Each time the lines on that chart above have spiked upward, the government has taken some action to imply that creditors will be protected, without making any promises. Chances are we’ll see another action along those lines. At some point, though, the government may lose credibility.

As an aside, one of the steps in Sweden’s sometimes-heralded bank rescue program was an explicit government guarantee on all bank liabilities. If any country could guarantee its banks, you would think it would be the U.S. But the real barrier to taking such a step is probably political more than anything else.

Written by James Kwak

March 6, 2009 at 2:04 pm"

Me:

My point might not be relevant, but I’d like to try again. Forgetting the shareholders, etc., for a moment, what is Citi’s plan going forward? I’ve referenced a number of stories from Reuters that they plan to sell off major holdings, but keep Banamex. A figure I’ve read for Banamex is $12 to $15 Billion Dollars. How much they could get for Monex, Nikko Cordial, etc., I haven’t read. However, we are going into a depression. Many businesses might not make it. Citi’s plan, just like AIG’s, was essentially to get a bridge loan from the government to get through this crisis, and repay the money in the future when they can get a better deal for these assets. But what happens if that strategy blows up? It might be better to sell these businesses now.

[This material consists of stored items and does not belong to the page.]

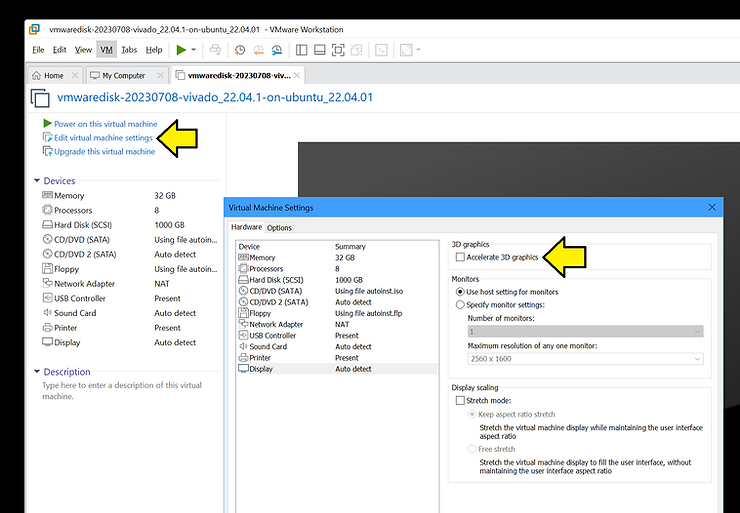Screen dimensions: 740x513
Task: Select Network Adapter in the hardware list
Action: tap(276, 324)
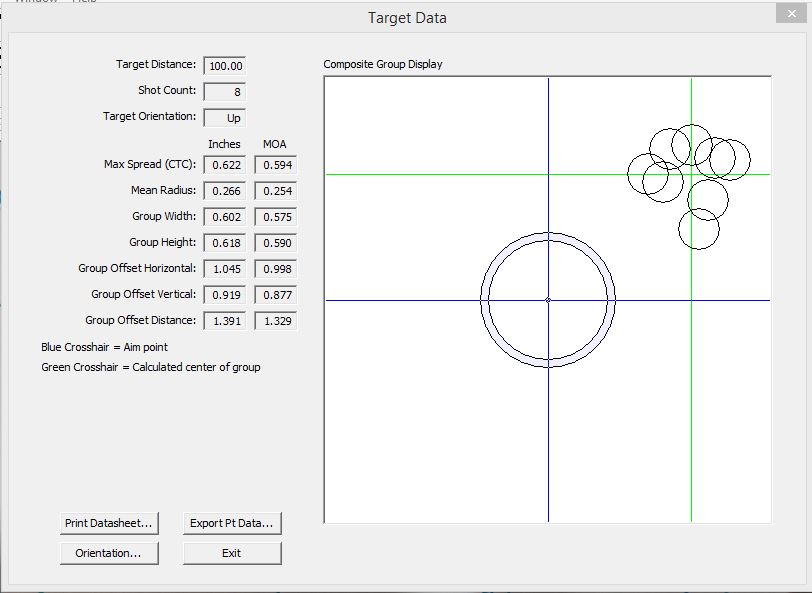Click the Print Datasheet button
The image size is (812, 593).
(x=109, y=523)
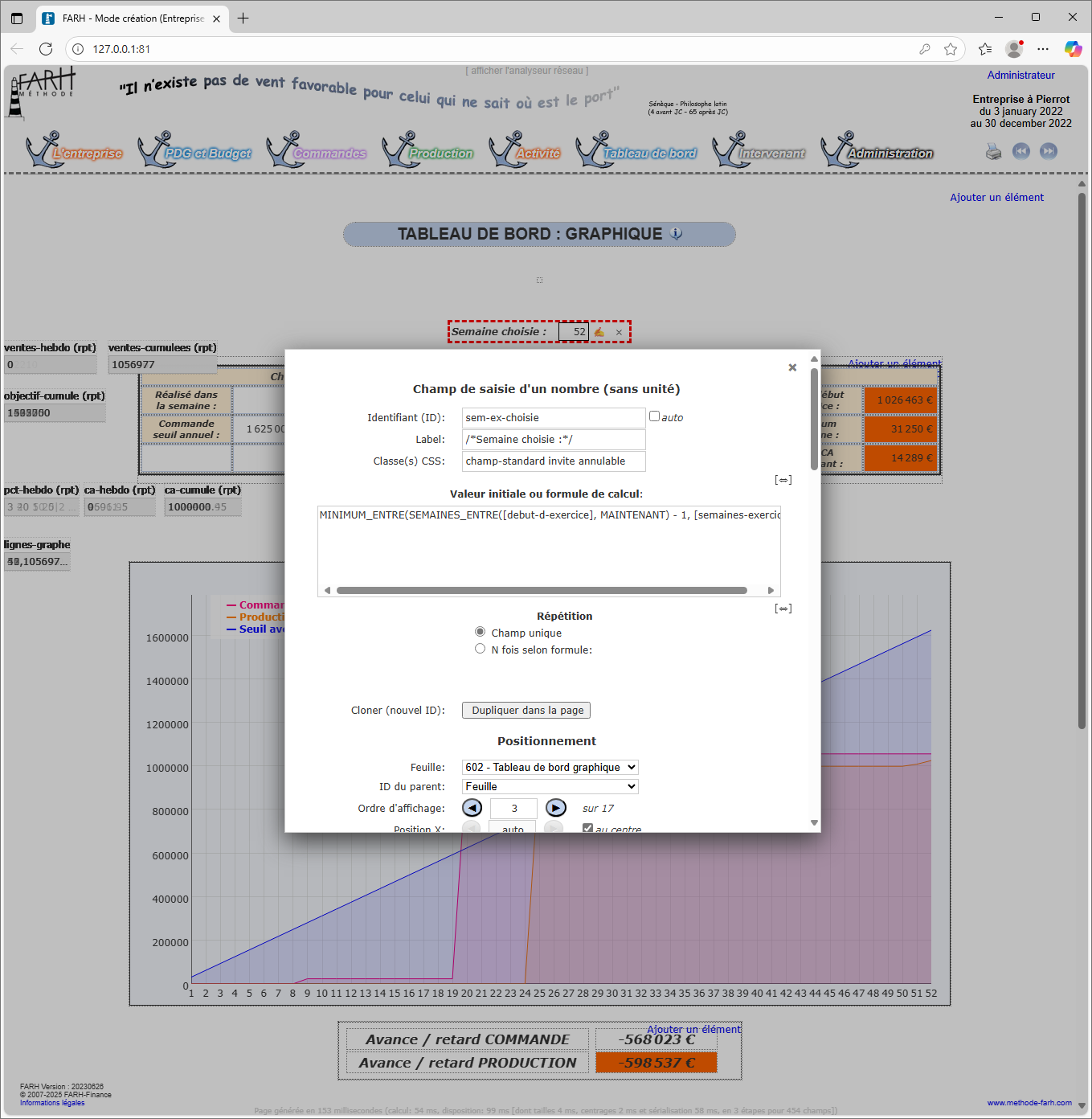Open the ID du parent dropdown
This screenshot has width=1092, height=1119.
(550, 786)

What I’m asking, in other words, is whether or not Citi’s assets will ever be worth enough, going forward, for anybody to get anything from them? If the government is having to subsidize these assets, can we be sure that they aren’t already clearly a major loss?

If we are not really trying to save Citi, but insure investors or creditors of Citi, why not negotiate with them directly, acknowledging that they have us by the short hairs? It won’t be a very pleasant realization, but at least we’d be attacking the problem directly and telling the taxpayers the truth.